欧州委員会のウルズラ・フォンデアライエン委員長と頬にキスし合うウクライナのゼレンスキー大統領(ウクライナ大統領府のサイトより、11月4日撮影)

 パレスチナのガザ地区を実効支配するハマスとイスラエルとの紛争勃発で、世界の関心がロシア・ウクライナ紛争から遠ざかってしまった、と多々報じられている。

 一部のメディアは、ウクライナとその紛争に関する報道記事の数やSNSで触れられる回数の変化を調べ上げて、その実証にまでわざわざ及んでくれている。

ゼレンスキーが勇み足、支持失うきっかけに

 確かにこの新たな中東紛争は、ウクライナのV.ゼレンスキー政権にとって想定外だった。

 前回のこのコラムで触れたように、彼らの主張や要求に世界は疲れ飽きてきている。
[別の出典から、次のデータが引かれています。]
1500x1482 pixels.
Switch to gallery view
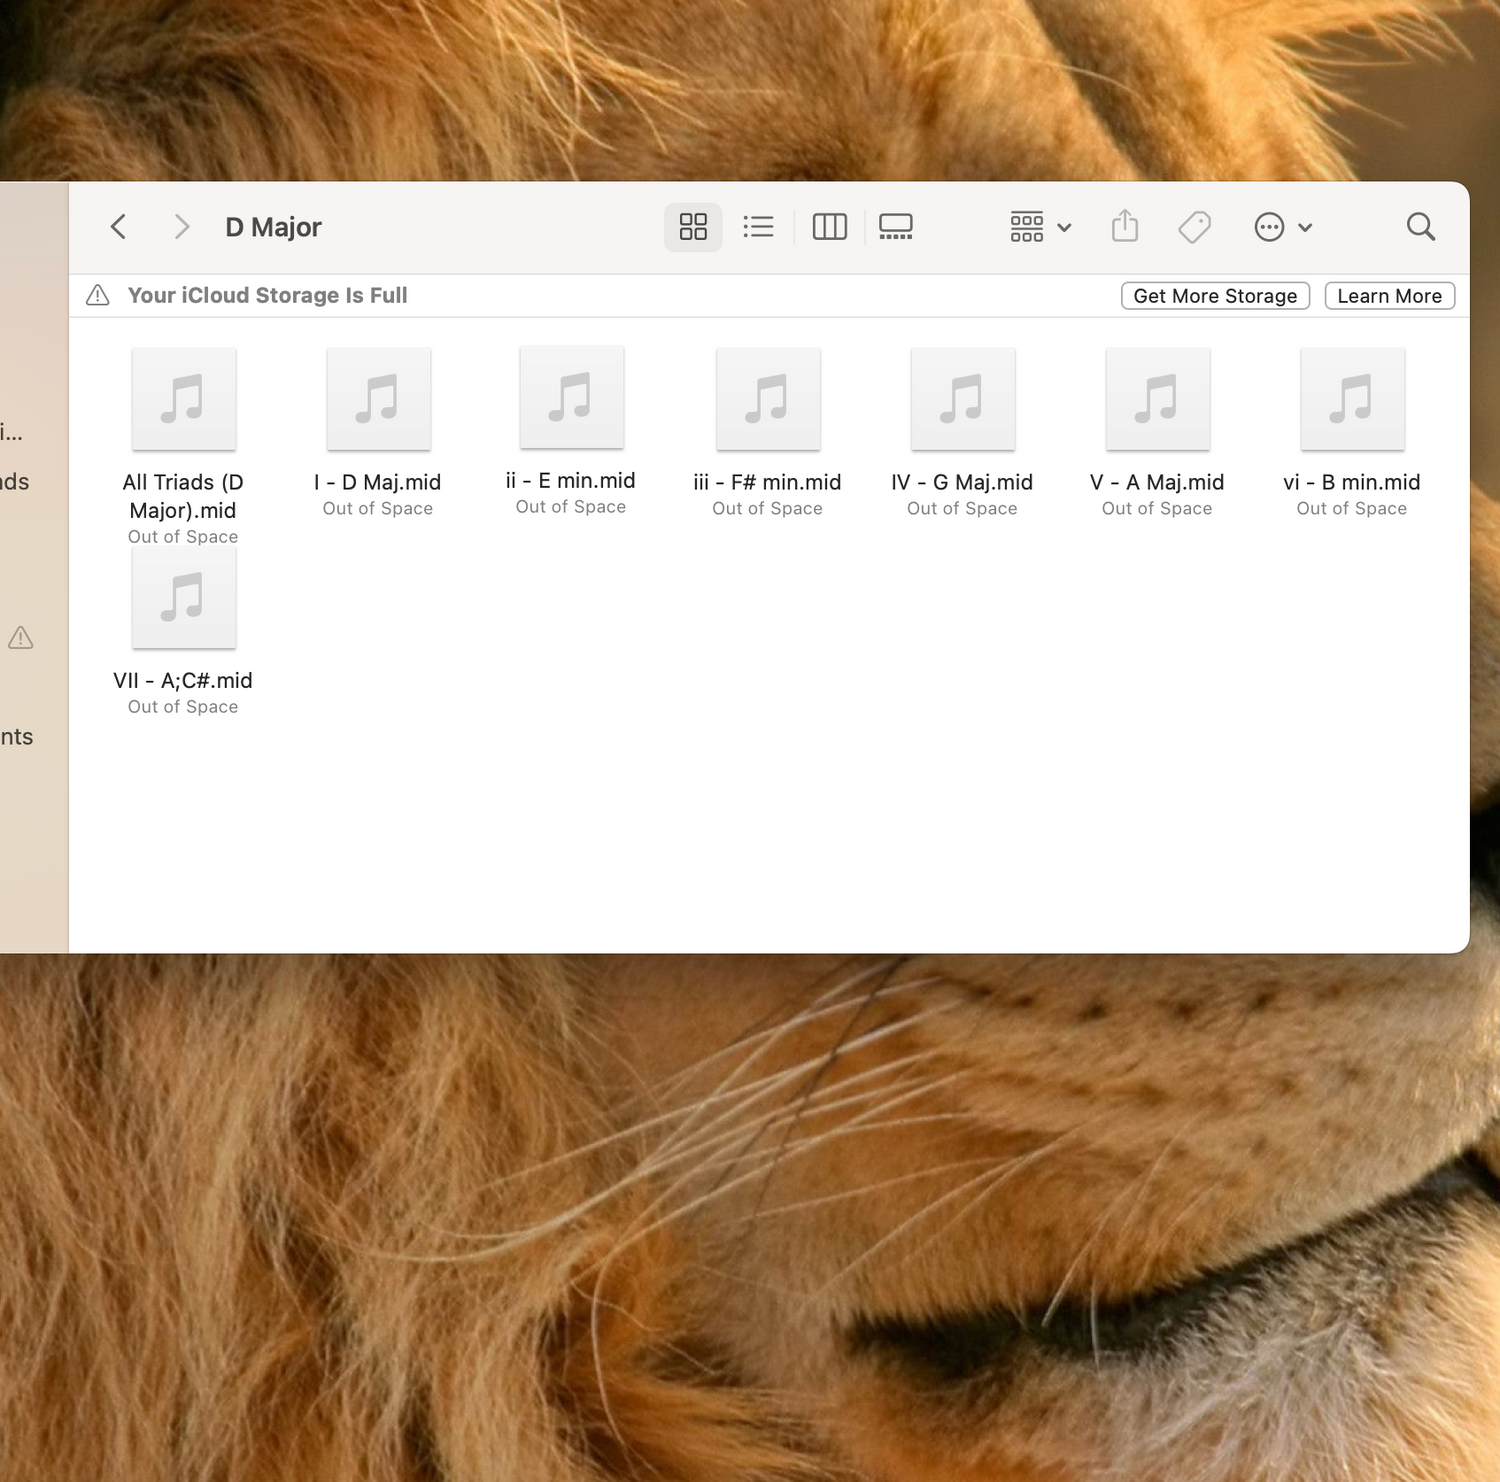click(895, 227)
その流れを何とか押し戻そうと必死になっていた矢先に、折悪しくこの騒ぎの勃発である。

 10月7日にハマスがイスラエルを攻撃してから3週間ほど後に、マルタ島で第3回ウクライナ和平会議が開催された。

 ウクライナはここで多数の国々からの、自国の主張する和平案への同意取り付けを狙っていた。

 だが、今回は中国に参加を見送られ、その上、会議の共同声明を出すことにも失敗した。

 イスラエル・ハマス衝突問題に関する各国の見解相違が大きな雑音になったことも、その理由だったと伝えられる。

 この会議に前回を上回る66か国の代表が集まったことで、ウクライナ外相・D.クレバは、ウクライナへの関心が薄れているなどとは神話に過ぎない、と嘯いたが、何やらごまめの歯ぎしりめいて聞こえる。

 イスラエルがハマスの攻撃を受けると、ゼレンスキーはイスラエル訪問を即座に申し出た。

 攻撃された側の自衛権行使という立場をイスラエルと共有でき、方々イスラエルを支える米国への連帯を示す機会にもなる、と踏んだようだ。

 しかし、この申し出はイスラエル側からは断られる。

 国家存亡とまで思い詰めて事態への対応に没頭するイスラエルにとって、他国の政治宣伝の片棒を担いでいる閑などなかったのだろう。

 そして、ゼレンスキーがこのように動いてしまったために、ウクライナはその後の国際世論の批判を浴びるイスラエル側に付いた、と多くの国に看做されてしまうことになる。

 それが上述のウクライナ和平会議の結果にも表れたのかもしれない。